4.2.1 Domestic AI Chip Selection

Based on their position in the network, AI chips can be divided into three main categories: cloud, edge, and terminal [63]. Cloud AI chips are primarily used in data centers or cloud computing platforms for processing large-scale data and complex computational tasks. Edge AI chips perform real-time data processing and analysis close to the data source, typically featuring lower power consumption and smaller sizes, enabling them to execute deep learning inference tasks in resource-constrained environments. Terminal AI chips are specifically designed for IoT devices and embedded systems to enable local intelligent perception and decision-making, typically featuring extremely low power consumption and minimal sizes, allowing them to run lightweight deep learning models on devices with extremely limited resources.
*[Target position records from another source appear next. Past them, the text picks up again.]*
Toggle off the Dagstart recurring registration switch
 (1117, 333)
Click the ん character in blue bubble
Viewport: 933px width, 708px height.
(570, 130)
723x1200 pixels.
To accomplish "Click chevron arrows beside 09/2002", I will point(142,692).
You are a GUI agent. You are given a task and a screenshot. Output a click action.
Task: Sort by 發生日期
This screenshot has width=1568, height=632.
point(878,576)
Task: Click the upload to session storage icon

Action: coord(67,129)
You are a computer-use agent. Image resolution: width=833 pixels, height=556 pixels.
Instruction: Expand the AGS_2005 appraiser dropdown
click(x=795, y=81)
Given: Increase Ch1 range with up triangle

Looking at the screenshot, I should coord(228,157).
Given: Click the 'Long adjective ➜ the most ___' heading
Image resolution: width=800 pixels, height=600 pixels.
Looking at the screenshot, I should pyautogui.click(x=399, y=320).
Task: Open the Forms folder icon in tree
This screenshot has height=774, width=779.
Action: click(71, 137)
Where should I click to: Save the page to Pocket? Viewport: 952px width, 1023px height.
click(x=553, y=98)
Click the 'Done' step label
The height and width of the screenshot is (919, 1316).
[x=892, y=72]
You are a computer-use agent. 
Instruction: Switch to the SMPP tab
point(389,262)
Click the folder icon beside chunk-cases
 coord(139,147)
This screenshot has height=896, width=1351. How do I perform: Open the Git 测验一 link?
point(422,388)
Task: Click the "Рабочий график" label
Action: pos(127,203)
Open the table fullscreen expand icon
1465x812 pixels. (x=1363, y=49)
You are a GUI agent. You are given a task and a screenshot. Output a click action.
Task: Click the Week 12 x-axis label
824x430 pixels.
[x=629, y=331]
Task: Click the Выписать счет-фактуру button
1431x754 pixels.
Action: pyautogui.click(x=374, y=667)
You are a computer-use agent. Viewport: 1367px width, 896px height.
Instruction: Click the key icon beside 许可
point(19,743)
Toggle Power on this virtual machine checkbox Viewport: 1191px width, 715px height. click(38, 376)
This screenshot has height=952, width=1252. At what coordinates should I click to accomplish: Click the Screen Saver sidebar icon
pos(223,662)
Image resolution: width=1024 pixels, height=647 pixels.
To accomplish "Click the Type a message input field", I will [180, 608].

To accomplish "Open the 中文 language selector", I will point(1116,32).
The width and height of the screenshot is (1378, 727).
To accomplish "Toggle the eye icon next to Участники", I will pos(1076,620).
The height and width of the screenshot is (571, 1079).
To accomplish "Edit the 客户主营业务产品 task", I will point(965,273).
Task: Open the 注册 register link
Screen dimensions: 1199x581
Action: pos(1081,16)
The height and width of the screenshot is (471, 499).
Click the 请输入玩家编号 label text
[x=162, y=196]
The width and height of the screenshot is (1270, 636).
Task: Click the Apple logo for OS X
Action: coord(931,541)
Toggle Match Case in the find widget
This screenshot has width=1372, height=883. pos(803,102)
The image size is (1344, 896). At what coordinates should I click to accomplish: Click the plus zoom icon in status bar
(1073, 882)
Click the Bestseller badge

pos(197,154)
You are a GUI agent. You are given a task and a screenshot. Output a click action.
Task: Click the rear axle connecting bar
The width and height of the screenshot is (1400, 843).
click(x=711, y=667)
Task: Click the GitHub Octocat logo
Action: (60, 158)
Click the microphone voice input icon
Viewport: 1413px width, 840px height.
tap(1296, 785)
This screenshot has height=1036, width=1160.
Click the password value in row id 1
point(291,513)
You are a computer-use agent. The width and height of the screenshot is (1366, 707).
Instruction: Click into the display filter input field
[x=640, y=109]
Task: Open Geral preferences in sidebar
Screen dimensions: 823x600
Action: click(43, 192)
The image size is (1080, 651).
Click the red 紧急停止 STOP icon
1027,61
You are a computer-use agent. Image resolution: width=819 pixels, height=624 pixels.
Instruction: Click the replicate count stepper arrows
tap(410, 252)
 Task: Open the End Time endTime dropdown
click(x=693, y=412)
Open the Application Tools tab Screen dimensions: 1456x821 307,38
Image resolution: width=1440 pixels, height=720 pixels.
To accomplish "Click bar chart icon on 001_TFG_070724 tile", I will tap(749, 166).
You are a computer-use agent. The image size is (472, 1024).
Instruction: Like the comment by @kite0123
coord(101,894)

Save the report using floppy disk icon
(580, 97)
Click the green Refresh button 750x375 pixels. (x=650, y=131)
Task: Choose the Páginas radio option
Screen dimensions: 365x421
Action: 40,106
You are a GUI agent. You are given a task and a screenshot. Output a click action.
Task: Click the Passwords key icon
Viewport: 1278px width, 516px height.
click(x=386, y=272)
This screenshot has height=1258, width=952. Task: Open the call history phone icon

Currently, applications tailored to specific scenarios have become the main driving force behind the development of the AI industry, leading domestic manufacturers to invest heavily in the R&D and production of AI chips. Table 4-1 introduces some representative domestic AI chips, and Figure 4-2 highlights a comparison of these chips in terms of power consumption and performance.

From Table 4-1 and Figure 4-2, it can be seen that after comprehensively considering power consumption and computing power, only HiSilicon Hi3559A V100 and Rockchip RK3588 can meet the project requirements. The former has limited AI framework support, while the latter has slightly higher power consumption. Apart from this, both are similar in terms of computing power, image processing capabilities, and other performance aspects, making both suitable as deployment platforms for object detection algorithms.

4.3 Software Solution for the Domestic AI Platform

Due to the limited hardware resources of the RK3588, it is not feasible to perform the entire deep learning application process on the domestic AI platform. This paper combines various resources to subdivide the deep learning development process, forming the development model shown in Figure 4-7.